▶ **INSTRUCTIONS FOR THE TASK**
Return every line of the data below word for word, omitting the pictures.

▶ **DATASET**
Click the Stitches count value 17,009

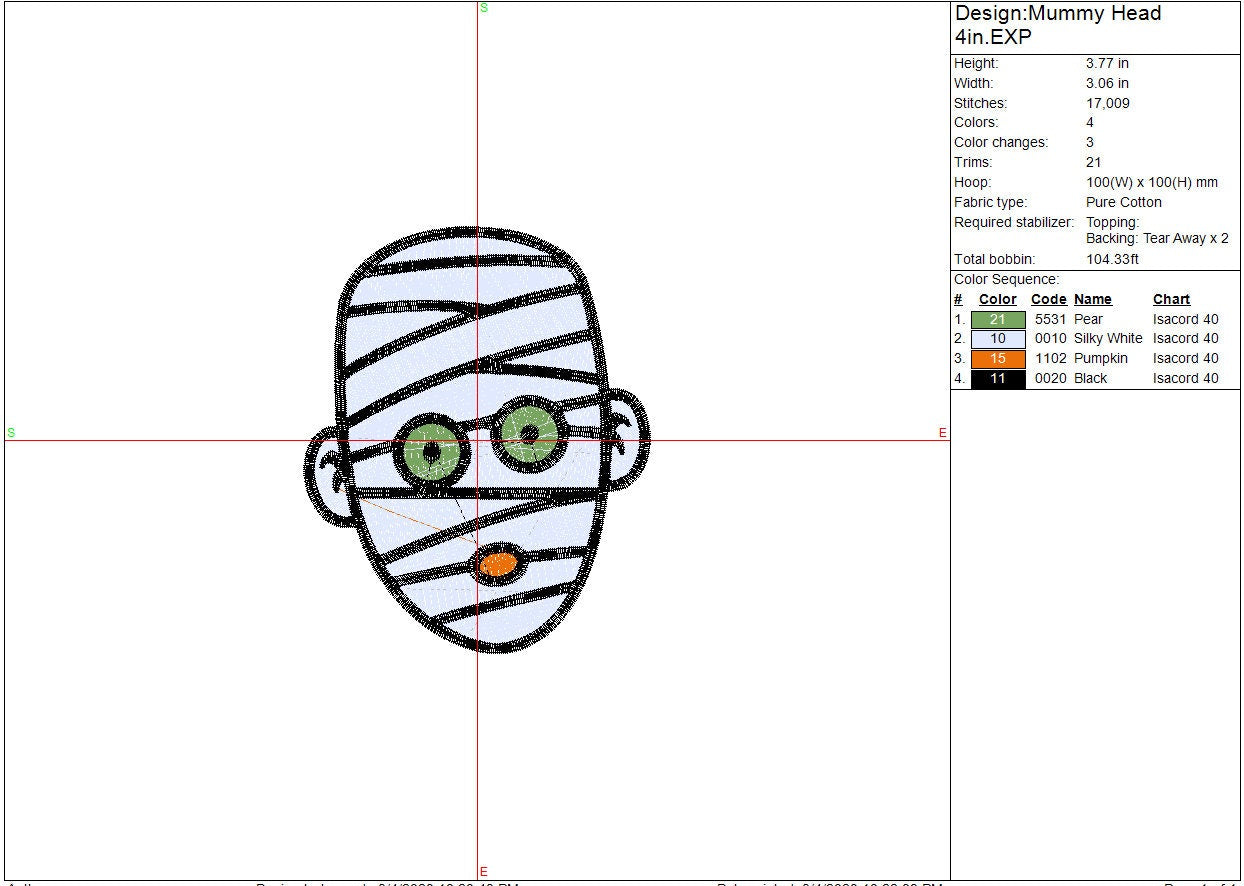point(1108,103)
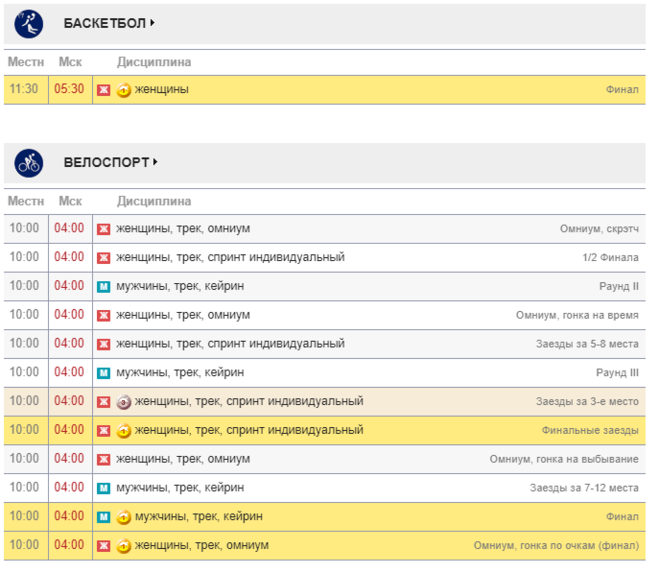The width and height of the screenshot is (659, 573).
Task: Click the gold medal icon in the sprint Финальные заезды row
Action: (124, 431)
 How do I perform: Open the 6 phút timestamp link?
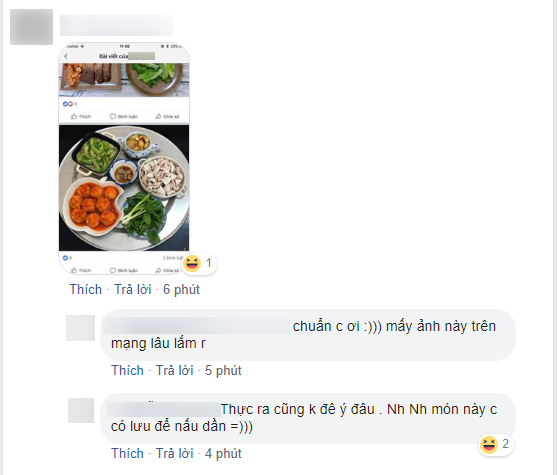[x=181, y=290]
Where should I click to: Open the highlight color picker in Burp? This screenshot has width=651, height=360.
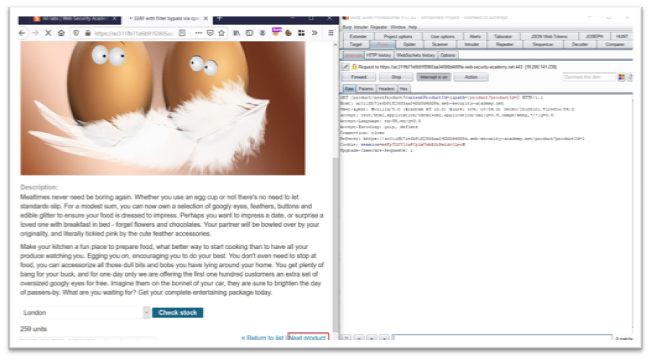[x=622, y=77]
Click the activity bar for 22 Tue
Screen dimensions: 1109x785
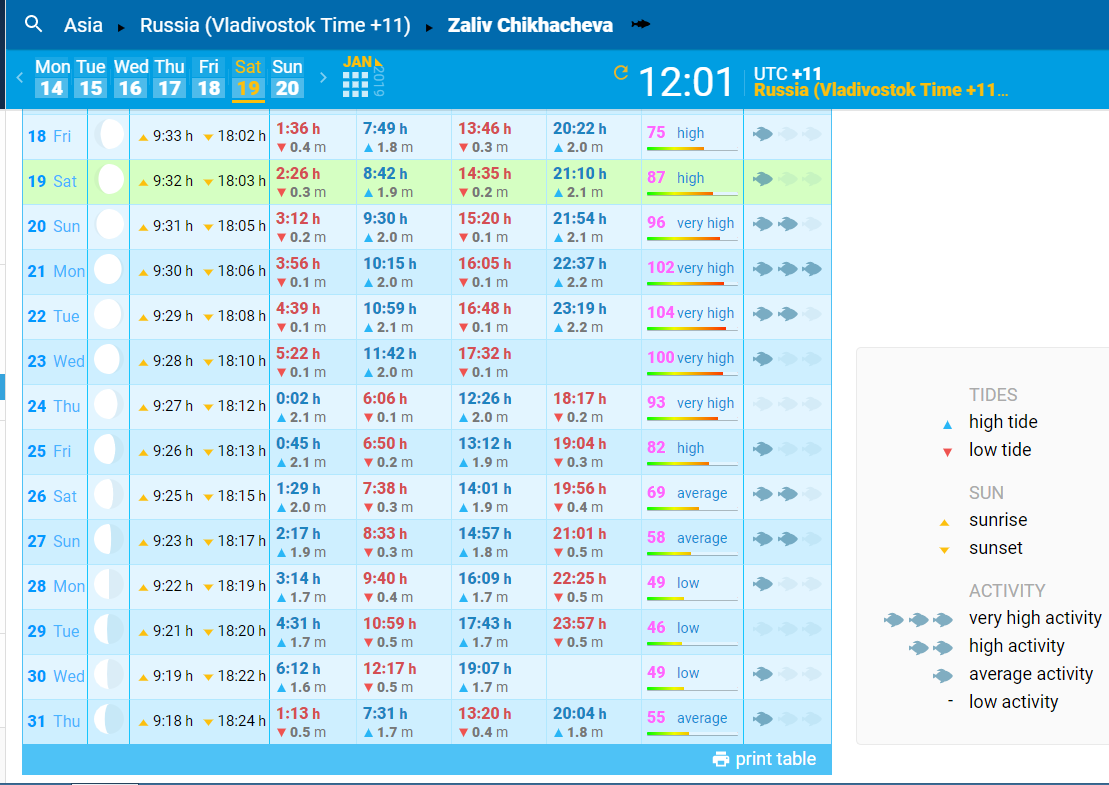692,328
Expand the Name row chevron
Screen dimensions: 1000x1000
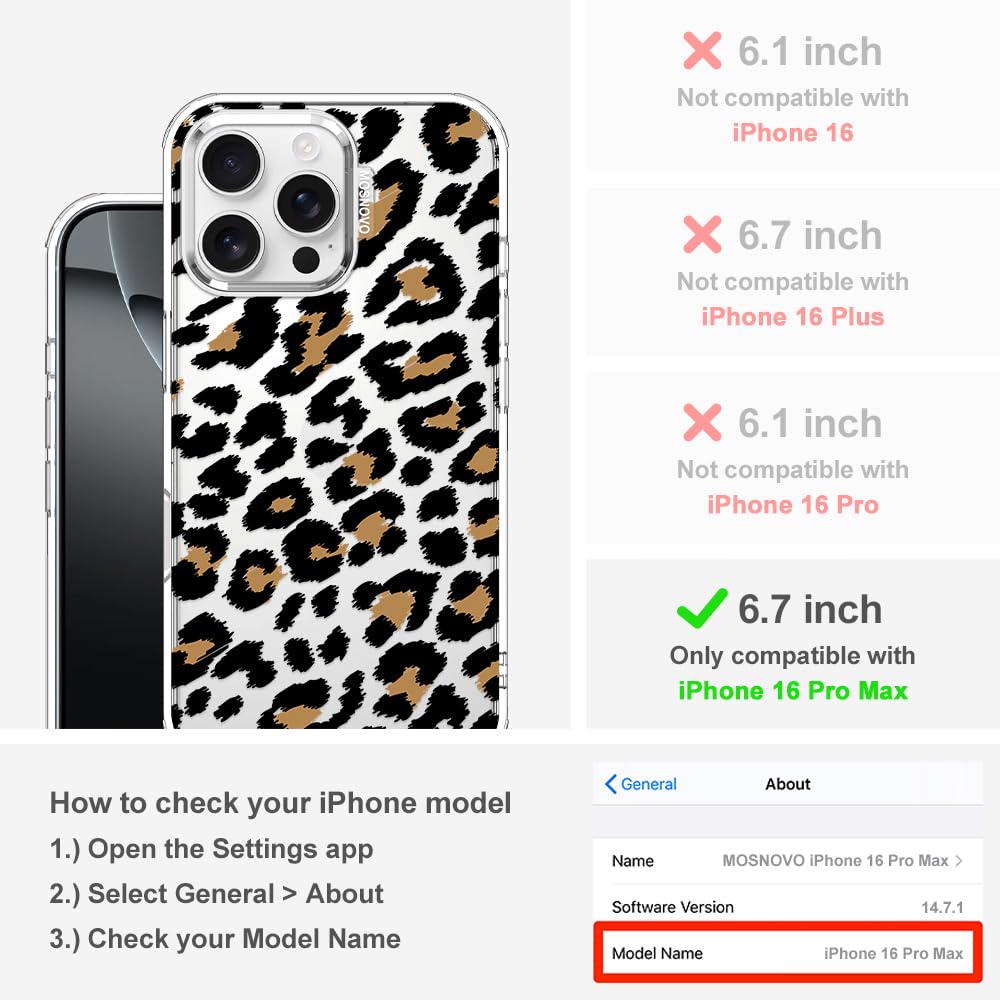[959, 860]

▶ **EXERCISE RESPONSE**
Click the Stitches count value 17,009

point(1108,103)
The width and height of the screenshot is (659, 573).
Task: Click the gold medal icon in the sprint Финальные заезды row
Action: (124, 431)
 How do I perform: Open the 6 phút timestamp link?
[x=181, y=290]
Where should I click to: Open the highlight color picker in Burp? This screenshot has width=651, height=360.
[x=622, y=77]
Click the activity bar for 22 Tue
Screen dimensions: 1109x785
692,328
Expand the Name row chevron
Screen dimensions: 1000x1000
[959, 860]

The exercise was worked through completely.